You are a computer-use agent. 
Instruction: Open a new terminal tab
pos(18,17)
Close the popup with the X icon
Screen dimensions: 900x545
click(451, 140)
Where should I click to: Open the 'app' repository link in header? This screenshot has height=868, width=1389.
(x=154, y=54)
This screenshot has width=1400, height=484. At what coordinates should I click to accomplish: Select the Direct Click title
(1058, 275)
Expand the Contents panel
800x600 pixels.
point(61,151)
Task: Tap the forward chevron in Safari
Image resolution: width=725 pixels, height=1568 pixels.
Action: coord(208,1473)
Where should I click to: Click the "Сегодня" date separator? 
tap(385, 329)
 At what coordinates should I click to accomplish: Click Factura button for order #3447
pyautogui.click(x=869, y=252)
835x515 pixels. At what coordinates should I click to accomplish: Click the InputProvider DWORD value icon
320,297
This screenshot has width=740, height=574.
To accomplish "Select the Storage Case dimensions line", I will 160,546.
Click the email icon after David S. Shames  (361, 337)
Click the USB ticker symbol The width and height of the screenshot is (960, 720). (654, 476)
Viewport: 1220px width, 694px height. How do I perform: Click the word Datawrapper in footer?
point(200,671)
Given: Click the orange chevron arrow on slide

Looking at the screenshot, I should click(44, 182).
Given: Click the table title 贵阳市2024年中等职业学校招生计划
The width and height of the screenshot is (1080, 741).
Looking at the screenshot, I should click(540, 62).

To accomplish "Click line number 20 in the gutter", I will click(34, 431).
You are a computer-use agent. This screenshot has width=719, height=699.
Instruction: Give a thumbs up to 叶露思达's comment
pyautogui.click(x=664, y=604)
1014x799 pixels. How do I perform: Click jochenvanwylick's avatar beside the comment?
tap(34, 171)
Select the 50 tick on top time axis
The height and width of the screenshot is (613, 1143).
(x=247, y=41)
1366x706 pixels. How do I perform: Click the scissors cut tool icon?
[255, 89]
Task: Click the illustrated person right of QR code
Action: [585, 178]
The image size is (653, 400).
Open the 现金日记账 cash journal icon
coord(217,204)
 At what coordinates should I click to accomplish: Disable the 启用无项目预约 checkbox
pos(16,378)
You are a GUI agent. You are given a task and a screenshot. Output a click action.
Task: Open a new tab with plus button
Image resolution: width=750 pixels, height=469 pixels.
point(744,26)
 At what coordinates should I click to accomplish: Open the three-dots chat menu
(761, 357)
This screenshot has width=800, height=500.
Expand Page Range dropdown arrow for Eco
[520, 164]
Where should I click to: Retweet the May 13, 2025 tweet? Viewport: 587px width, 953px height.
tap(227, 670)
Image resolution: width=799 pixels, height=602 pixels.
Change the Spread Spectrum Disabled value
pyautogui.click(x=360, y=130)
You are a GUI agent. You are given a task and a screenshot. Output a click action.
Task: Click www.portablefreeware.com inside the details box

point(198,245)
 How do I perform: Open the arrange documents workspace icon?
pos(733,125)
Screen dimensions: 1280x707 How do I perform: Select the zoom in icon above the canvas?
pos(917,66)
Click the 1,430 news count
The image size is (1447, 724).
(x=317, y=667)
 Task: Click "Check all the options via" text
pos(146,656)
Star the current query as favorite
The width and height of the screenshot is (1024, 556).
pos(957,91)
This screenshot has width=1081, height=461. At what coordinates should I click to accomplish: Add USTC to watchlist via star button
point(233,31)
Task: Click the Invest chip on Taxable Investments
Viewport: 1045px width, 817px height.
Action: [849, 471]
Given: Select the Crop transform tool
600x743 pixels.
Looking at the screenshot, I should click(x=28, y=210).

◆ **Work to be completed**: Search the entries for the word "will" and copy every line that holds it.

◆ **Answer to this task**:
To accomplish "Select the Storage Case dimensions line", I will 160,546.
To accomplish "Click line number 20 in the gutter", I will click(34, 431).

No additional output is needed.